— start PASSAGE GIVEN —
Experiment with different types of plots until you find one that is the most informative. Recall that you’ve seen:

  • Side-by-side box plots
  • Faceted histograms
  • Overlaid density plots

4.2.1 instuctions

The email dataset is still available in your workspace.

  • Calculate appropriate measures of the center and spread of exclaim_mess for both spam and not-spam using group_by() and summarize().
  • Construct an appropriate plot to visualize the association between the same two variables, adding in a log-transformation step if necessary.
  • If you decide to use a log transformation, remember that log(0) is -Inf in R, which isn’t a very useful value! You can get around this by adding a small number (like .01) to the quantity inside the log() function. This way, your value is never zero. This small shift to the right won’t affect your results.
# Compute center and spread for exclaim_mess by spam
email %>%
  group_by(spam) %>%
  summarize(median(exclaim_mess),
            IQR(exclaim_mess))
## # A tibble: 2 x 3
##    spam `median(exclaim_mess)` `IQR(exclaim_mess)`
##   <dbl>                  <dbl>               <dbl>
## 1     0                      1                   5
## 2     1                      0                   1
# Create plot for spam and exclaim_mess
email %>%
  mutate(log_exclaim_mess = log(exclaim_mess + .01)) %>%
  ggplot(aes(x = log_exclaim_mess)) +
  geom_histogram() +
  facet_wrap(~ spam)
## `stat_bin()` using `bins = 30`. Pick better value with `binwidth`.

# Alternative plot: side-by-side box plots
email %>%
  mutate(log_exclaim_mess = log(exclaim_mess + .01)) %>%
  ggplot(aes(x = 1, y = log_exclaim_mess)) +
  geom_boxplot() +
  facet_wrap(~ spam)

# Alternative plot: Overlaid density plots
email %>%
  mutate(log_exclaim_mess = log(exclaim_mess + .01)) %>%
  ggplot(aes(x = log_exclaim_mess, fill = spam)) +
  geom_density(alpha = 0.3)

4.3 Spam and !!! interpretations

Which interpretation of these faceted histograms is not correct Answer: There are more cases of spam in this dataset than not-spam.

4.4 Collapsing levels

If it was difficult to work with the heavy skew of exclaim_mess, the number of images attached to each email (image) poses even more of a challenge. Run the following code at the console to get a sense of its distribution:

table(email$image)

Recall that this tabulates the number of cases in each category (so there were 3811 emails with 0 images, for example). Given the very low counts at the higher number of images, let’s collapse image into a categorical variable that indicates whether or not the email had at least one image. In this exercise, you’ll create this new variable and explore its association with spam.
— end PASSAGE GIVEN —
— start SOURCE EXCERPT —
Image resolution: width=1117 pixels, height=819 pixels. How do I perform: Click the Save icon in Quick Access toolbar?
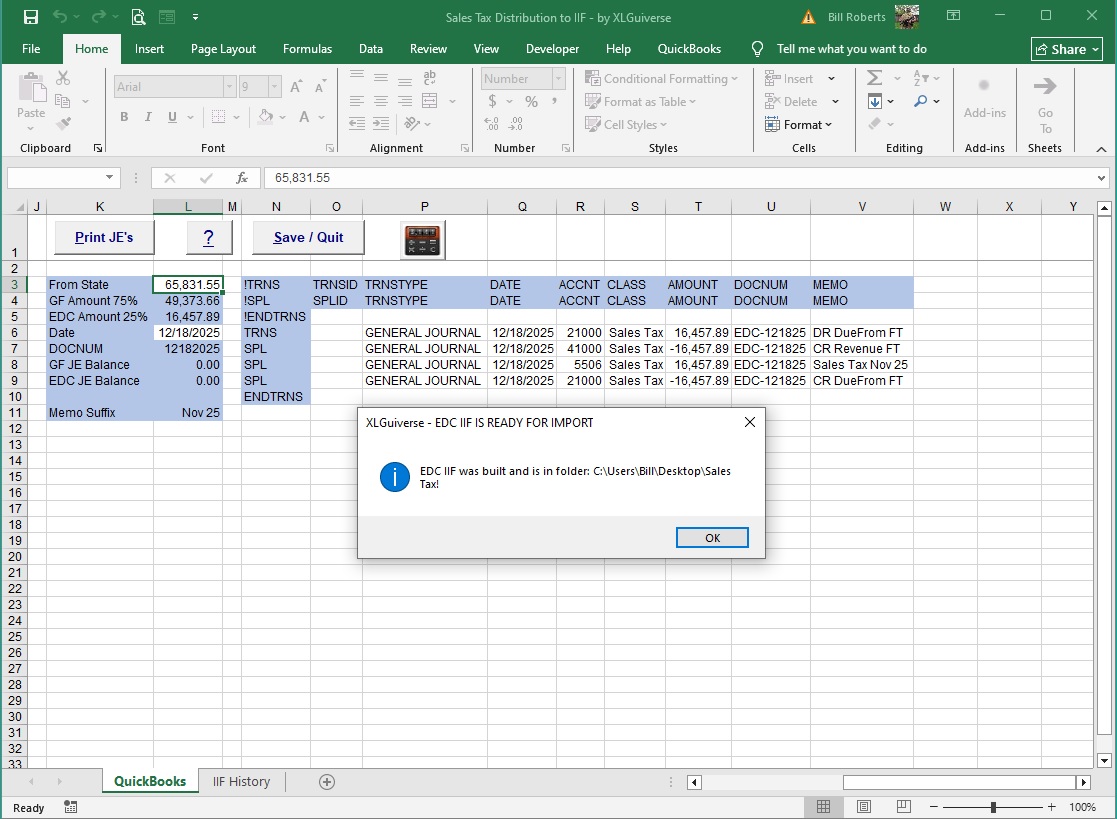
— end SOURCE EXCERPT —
== EXERCISE SET ==
**a)** List the types of plots that the spam email tutorial says you've already seen.
**b)** According to the spam email tutorial, how many emails had 0 images?
**c)** Transcribe the spam email tutorial from "table(email$image)" to "association with spam." word for word.

== WORKED ANSWERS ==
**a)**
- Side-by-side box plots
- Faceted histograms
- Overlaid density plots

**b)** 3811

**c)**
table(email$image)

Recall that this tabulates the number of cases in each category (so there were 3811 emails with 0 images, for example). Given the very low counts at the higher number of images, let’s collapse image into a categorical variable that indicates whether or not the email had at least one image. In this exercise, you’ll create this new variable and explore its association with spam.